The practical implication: before you upgrade the model, fix the context.

Stale memory is a different problem

Many agent harnesses now ship with memory. The risk: memory goes stale. It isn’t revalidated against reality, and it quietly biases every session. Your agent’s behavior gets tilted by the residue of past interactions rather than the current state of your infrastructure.

We’ve seen this directly — using an AI assistant until accumulated memory polluted sessions badly enough to require “don’t look at the memory, treat this as a raw session” in every prompt. It still drifted. The fix was moving to a fresh-session agent where you control exactly what context loads.

For DevOps the stakes are higher. An agent making decisions about an AWS estate with tens of thousands of resources, based on what things looked like three weeks ago, is making decisions on wrong information.

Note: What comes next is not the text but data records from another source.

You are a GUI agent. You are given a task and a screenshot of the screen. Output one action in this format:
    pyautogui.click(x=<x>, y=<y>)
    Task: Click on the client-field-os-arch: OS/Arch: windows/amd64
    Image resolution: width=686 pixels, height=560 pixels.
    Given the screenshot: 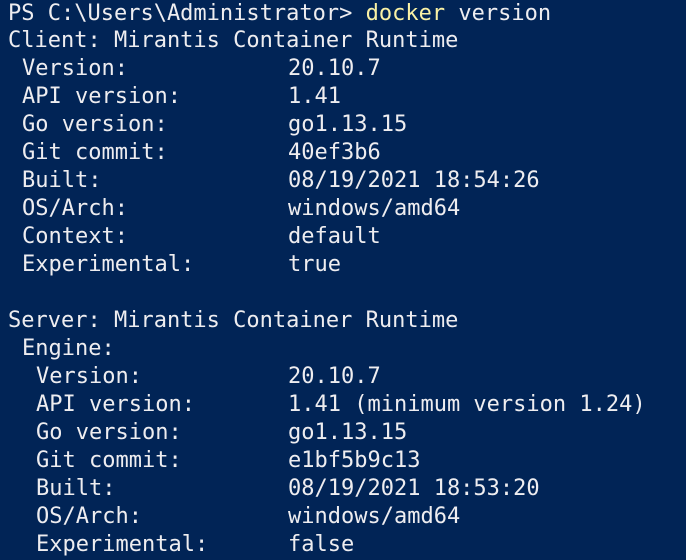 What is the action you would take?
    pyautogui.click(x=241, y=209)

The healthier default: fresh sessions that load only current, relevant context each time. Live data checks memory — not the other way around. The missing piece used to be that nobody maintained internal documentation consistently enough for this to work. An agent that keeps the context map current changes that.

The productivity trap

Kent Beck put it plainly: typing got faster, thinking not.

The speed gains from AI coding are real. The trap: you can feel productive while spending the majority of a session gathering context, and still land on the wrong answer. The fix isn’t a faster model — it’s giving the agent the right information to start with, so it doesn’t spend your token budget on archaeology.

As teams ship more code faster — much of it written by agents and forgotten within weeks — no single person can hold the full picture of what’s running. A context layer that stays current is how you keep the system legible when the team can’t.

What to do

  • Build the semantic layer first for anything with internal naming, custom types, or domain-specific vocabulary. Don’t assume the model will infer it.
  • Add the context layer to stop agents from rediscovering your topology on every session. If your agent is listing AWS accounts from scratch each time, that’s the symptom.
  • Prefer fresh sessions with loaded context over persistent memory for production workloads. Stale memory is harder to debug than missing memory.
  • Don’t upgrade the model to fix a context problem. They’re different levers.